Society » Real life stories
Author`s name Ольга Савка

Addiction to panhandling can bring up to $2,500 of monthly profit

Begging for money has become the style of life in a remote Russian village

Russian journalists discovered a whole village of panhandlers, in the republic of Mordovia. The village of Naiman is known in Russia nationwide owing to local swindlers, who travel all across the country, begging people for money and saying that they lost all their property and documents in fire. The history of this local business counts hundreds of years already.

Historians still do not know the roots of the tradition, with the help of which local village people can make their living and fill family budgets. However, the majority of Naiman residents still use panhandling as the central source of income. It goes without saying that they prefer not to talk about the real reason of their business to take money away from people. If someone becomes too sociable on the matter, he or she will be announced persona non grata in the village. Local specialists say that Naiman panhandlers can make up to 40,000 rubles a month (about $2,500).

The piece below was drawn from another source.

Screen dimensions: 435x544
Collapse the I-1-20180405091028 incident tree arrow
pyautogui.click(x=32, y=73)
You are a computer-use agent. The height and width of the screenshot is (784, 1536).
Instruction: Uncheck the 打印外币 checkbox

A group of journalists offered quite a good reward to a person, who would unveil the secrets of the ancient profession. The village residents turned the offer down, though. The journalists, however, managed to find out several secrets of the lucrative village business, the Mordovian newspaper Stolitsa S wrote.

Naiman residents used to travel all over the USSR, presenting fake certificates to “prove” the loss that they suffered in fire. The panhandling business subsided in the middle of the 1980s. Village people started working in the local collective farm, Trud (Labor), which repeatedly won national awards for elite cattle. The break-up of the Soviet Union changed everything: a private company purchased the collective farm, and it went bankrupt in five years.

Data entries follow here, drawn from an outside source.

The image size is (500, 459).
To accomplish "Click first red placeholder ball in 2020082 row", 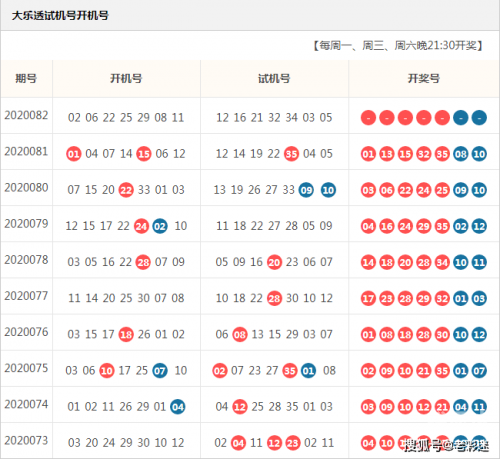I will coord(368,118).
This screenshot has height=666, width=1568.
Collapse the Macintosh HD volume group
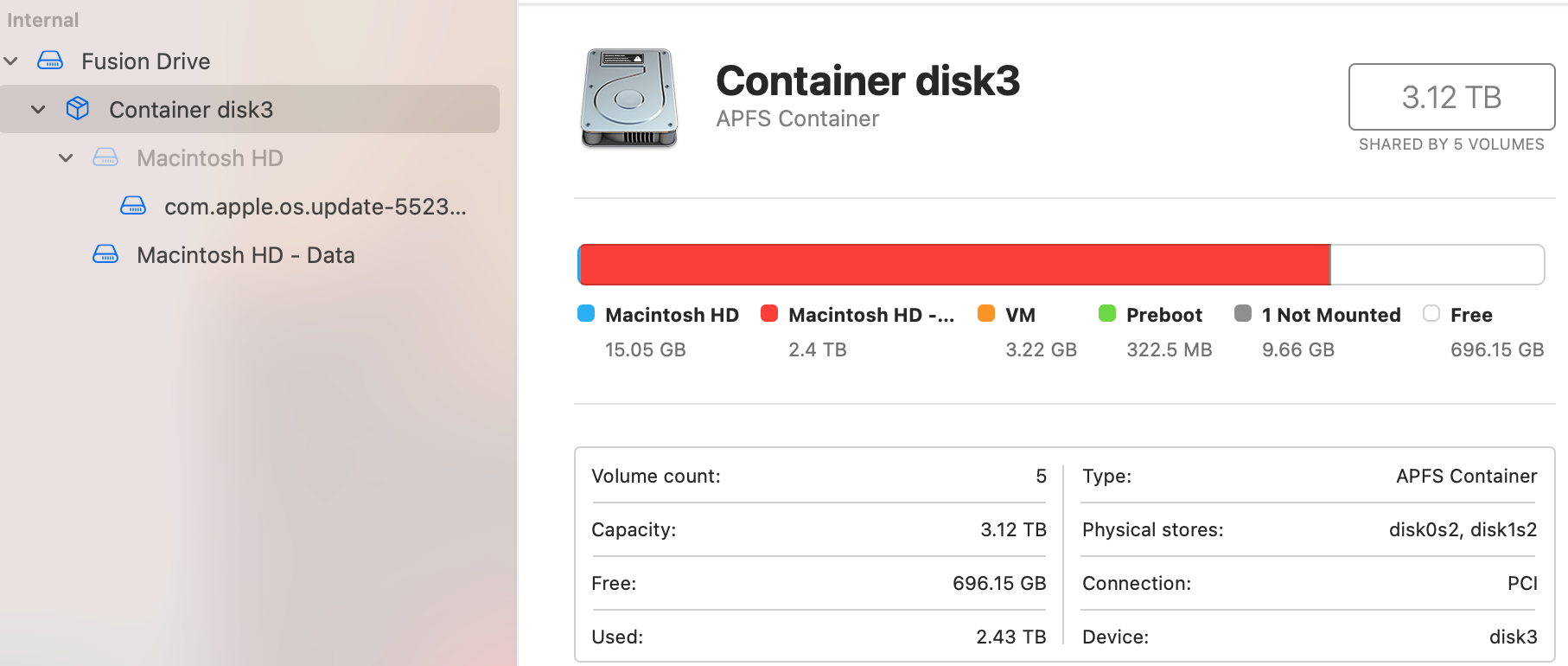click(66, 157)
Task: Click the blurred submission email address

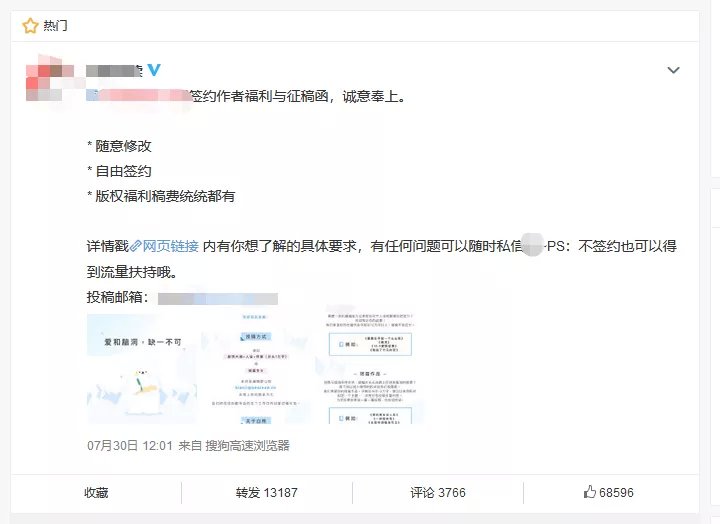Action: (216, 298)
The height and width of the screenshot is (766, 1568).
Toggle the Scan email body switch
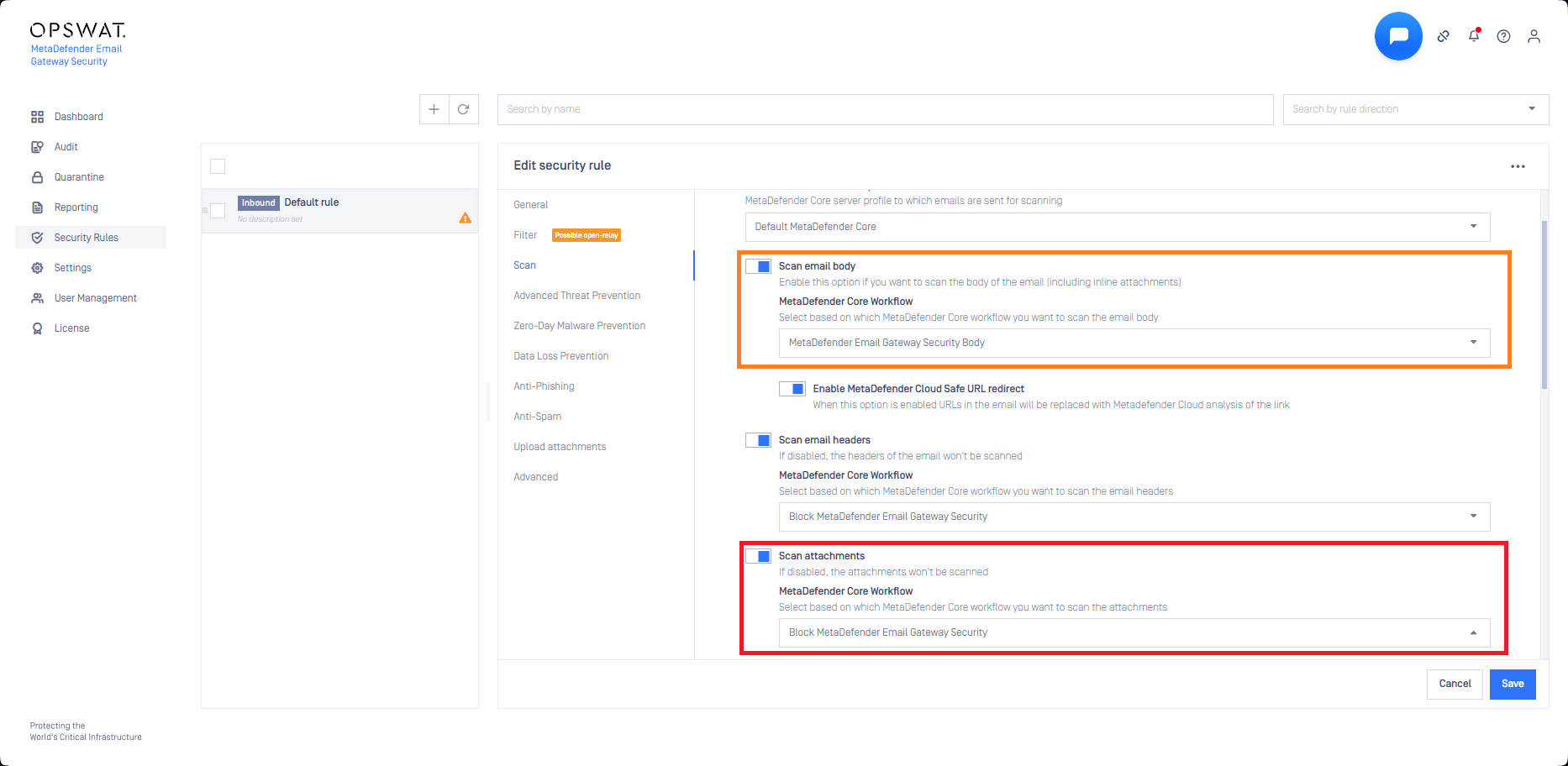pos(758,266)
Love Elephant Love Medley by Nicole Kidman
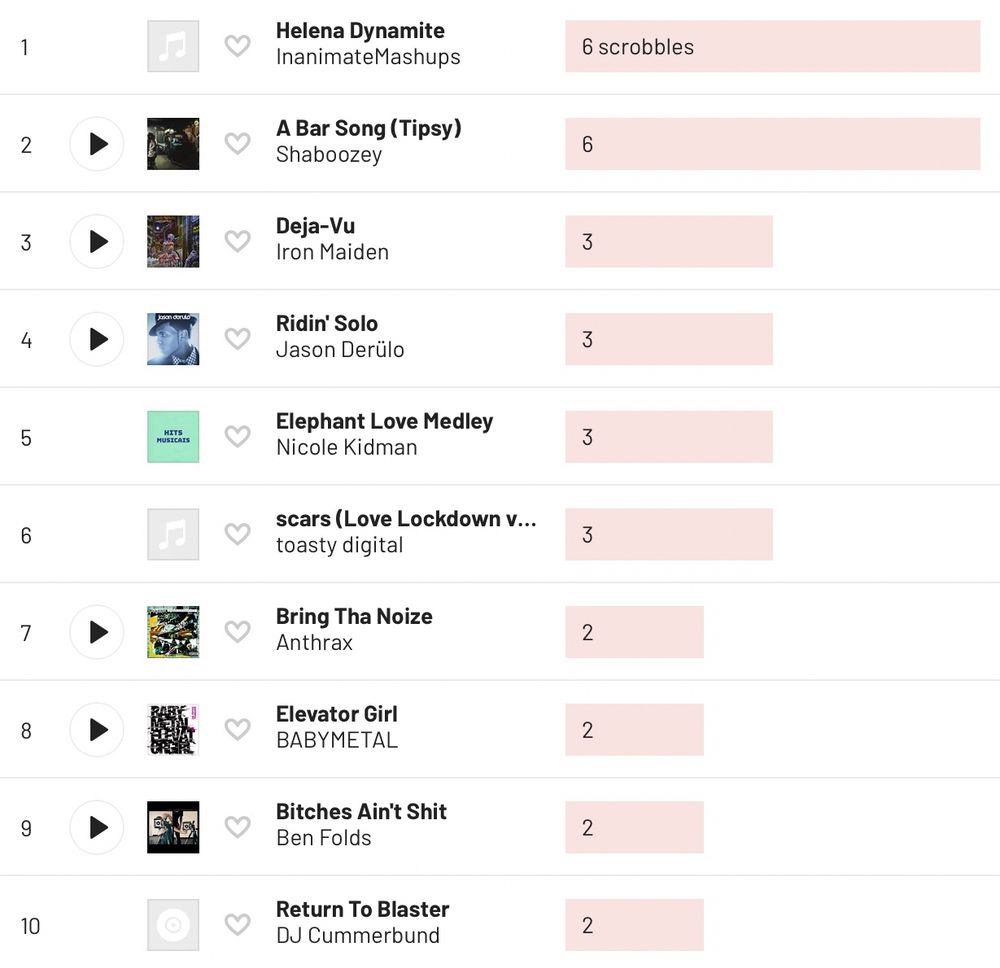The width and height of the screenshot is (1000, 968). 237,436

The village people had to recollect old traditions again. Women started organizing trips to other cities and villages of Russia, begging for money and then returning home with quite good profits. As a rule, panhandlers spend their nights in trains, traveling from other town to another: they do not have to cover hotel costs at this point. The profit definitely depends on the payment capacity of the giver. Beggars, therefore, have special techniques, which they keep in absolute secrecy. Some beggars say that they become addicted to their life of wandering: they say that it is a very good rest for them. Others are moved with envy. “A neighbor of mine has recently seen her friend's daughter wearing a very nice gold chain. The next day she set off traveling to be able to buy a nicer chain. Some people simply cannot stop. We have an 80-year-old lady here, who continues traveling all over Russia, making a very good extra profit to her pension,” an anonymous local resident said.

Teachers of the Naiman school say that such families are absolutely normal and socially stable. As a rule, parents are not addicted to smoking or drinking alcohol. On the contrary, they take care of their children and try to provide them with good clothes, food and education. Young families do not have any considerable problems in the village: their parents provide them with homes, furniture and so on. The residents of Naiman are perfectionists: they want their homes, cars and wedding parties to be as perfect as possible.